What to call the extra-strength ISP has become an anagram. E-commerce software vendor Open Market coined the term commerce service provider (CSP) for hosting storefronts. Netscape Communications talks up ESPs (enterprise service providers) for MIS departments or ISPs running vast intranets and extranets.

Sun Microsystems dubbed any ISP hosting someone else's application an ASP, for application service provider.

"ISPs are moving up the food chain," Netscape's Marc Andreessen told the ISPcon crowd last week. "In the past several years you've been in the access business; now you're doing Web hosting and hosted email. The next wave is to offer value-added services. Every business in the world will need to go to an ISP for hosted messaging, e-commerce, and Web hosting."

Infonetics Research, a market research and consulting firm, sees VPNs (virtual private networks) and voice over IP as emerging categories for ISPs.

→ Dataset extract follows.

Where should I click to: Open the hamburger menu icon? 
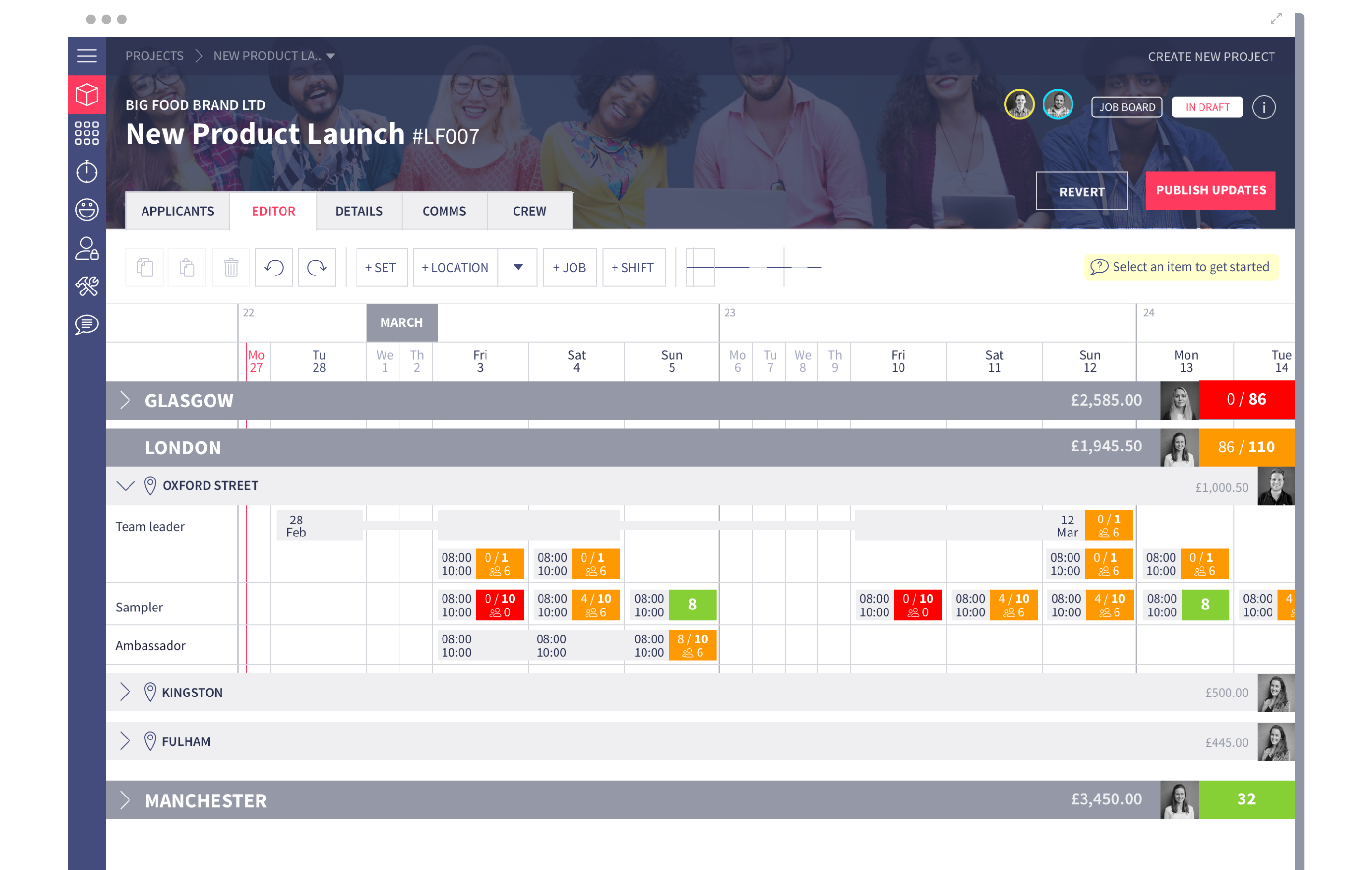[86, 56]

"Voice over IP, once a question of if, has now become a question of when," Infonetics' Greg Howard said in a statement, noting that half of the national ISPs he surveyed expect to offer IP telephony by next year.

IP telephony, the biggest buzz at the show, gives ISPs the technical capacity to handle phone calls over the Net, thus circumventing the switch-based networks of traditional phone carriers.

"IP packets won. The circuit switch didn't win. Voice over IP is going to explode," declared keynoter John Sidgmore, vice chairman of MCI Worldcom and a former ISP himself who thinks circuit switches will hang on for another five years.

"Voice on the Internet will be a niche, not the dominant piece of the Internet industry. There is tremendous room in this industry for lots and lots of ISPs that specialize in one thing or another," Sidgmore added. He says the ISP industry will evolve into something similar to the software industry's myriad of specialties.